TASK BRIEF:
Reprint the listing. Every line must match the original exactly.
[SUPPLIED INFORMATION — start]
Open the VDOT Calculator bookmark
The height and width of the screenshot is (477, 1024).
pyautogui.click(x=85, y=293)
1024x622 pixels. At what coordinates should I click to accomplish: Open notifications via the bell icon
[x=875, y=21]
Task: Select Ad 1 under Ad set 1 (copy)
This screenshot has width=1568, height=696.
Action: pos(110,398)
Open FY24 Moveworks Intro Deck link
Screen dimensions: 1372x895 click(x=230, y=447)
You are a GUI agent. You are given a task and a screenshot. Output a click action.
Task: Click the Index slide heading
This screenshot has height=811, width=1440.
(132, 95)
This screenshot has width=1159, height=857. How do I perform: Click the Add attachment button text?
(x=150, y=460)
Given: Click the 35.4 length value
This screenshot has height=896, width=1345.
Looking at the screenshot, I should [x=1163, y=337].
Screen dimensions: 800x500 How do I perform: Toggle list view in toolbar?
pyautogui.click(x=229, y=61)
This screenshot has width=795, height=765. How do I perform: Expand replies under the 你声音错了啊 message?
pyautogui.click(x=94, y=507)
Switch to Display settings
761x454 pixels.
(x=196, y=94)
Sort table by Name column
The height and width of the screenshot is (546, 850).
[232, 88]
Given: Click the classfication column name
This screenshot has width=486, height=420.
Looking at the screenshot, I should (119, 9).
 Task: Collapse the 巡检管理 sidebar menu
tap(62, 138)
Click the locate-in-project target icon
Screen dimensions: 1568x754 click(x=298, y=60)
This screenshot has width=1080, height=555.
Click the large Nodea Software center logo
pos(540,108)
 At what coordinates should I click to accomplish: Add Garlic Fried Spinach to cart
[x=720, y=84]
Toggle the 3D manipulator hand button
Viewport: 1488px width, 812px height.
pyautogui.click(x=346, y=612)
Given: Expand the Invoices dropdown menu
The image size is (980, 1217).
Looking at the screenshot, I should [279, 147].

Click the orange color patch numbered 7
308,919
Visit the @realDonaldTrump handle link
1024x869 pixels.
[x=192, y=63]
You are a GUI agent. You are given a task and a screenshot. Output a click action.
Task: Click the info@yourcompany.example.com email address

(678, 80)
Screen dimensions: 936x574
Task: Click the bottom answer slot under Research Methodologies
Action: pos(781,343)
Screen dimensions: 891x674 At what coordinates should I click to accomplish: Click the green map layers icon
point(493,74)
[SUPPLIED INFORMATION — finish]
YOUR SOLUTION:
Open the VDOT Calculator bookmark
The height and width of the screenshot is (477, 1024).
pyautogui.click(x=85, y=293)
1024x622 pixels. At what coordinates should I click to accomplish: Open notifications via the bell icon
[x=875, y=21]
Task: Select Ad 1 under Ad set 1 (copy)
This screenshot has width=1568, height=696.
Action: pos(110,398)
Open FY24 Moveworks Intro Deck link
Screen dimensions: 1372x895 click(x=230, y=447)
You are a GUI agent. You are given a task and a screenshot. Output a click action.
Task: Click the Index slide heading
This screenshot has height=811, width=1440.
(132, 95)
This screenshot has width=1159, height=857. How do I perform: Click the Add attachment button text?
(x=150, y=460)
Given: Click the 35.4 length value
This screenshot has height=896, width=1345.
Looking at the screenshot, I should [x=1163, y=337].
Screen dimensions: 800x500 How do I perform: Toggle list view in toolbar?
pyautogui.click(x=229, y=61)
This screenshot has width=795, height=765. How do I perform: Expand replies under the 你声音错了啊 message?
pyautogui.click(x=94, y=507)
Switch to Display settings
761x454 pixels.
(x=196, y=94)
Sort table by Name column
The height and width of the screenshot is (546, 850).
[232, 88]
Given: Click the classfication column name
This screenshot has width=486, height=420.
Looking at the screenshot, I should (119, 9).
 Task: Collapse the 巡检管理 sidebar menu
tap(62, 138)
Click the locate-in-project target icon
Screen dimensions: 1568x754 click(x=298, y=60)
This screenshot has width=1080, height=555.
Click the large Nodea Software center logo
pos(540,108)
 At what coordinates should I click to accomplish: Add Garlic Fried Spinach to cart
[x=720, y=84]
Toggle the 3D manipulator hand button
Viewport: 1488px width, 812px height.
pyautogui.click(x=346, y=612)
Given: Expand the Invoices dropdown menu
The image size is (980, 1217).
Looking at the screenshot, I should [279, 147].

Click the orange color patch numbered 7
308,919
Visit the @realDonaldTrump handle link
1024x869 pixels.
[x=192, y=63]
You are a GUI agent. You are given a task and a screenshot. Output a click action.
Task: Click the info@yourcompany.example.com email address

(678, 80)
Screen dimensions: 936x574
Task: Click the bottom answer slot under Research Methodologies
Action: pos(781,343)
Screen dimensions: 891x674 At what coordinates should I click to accomplish: Click the green map layers icon
point(493,74)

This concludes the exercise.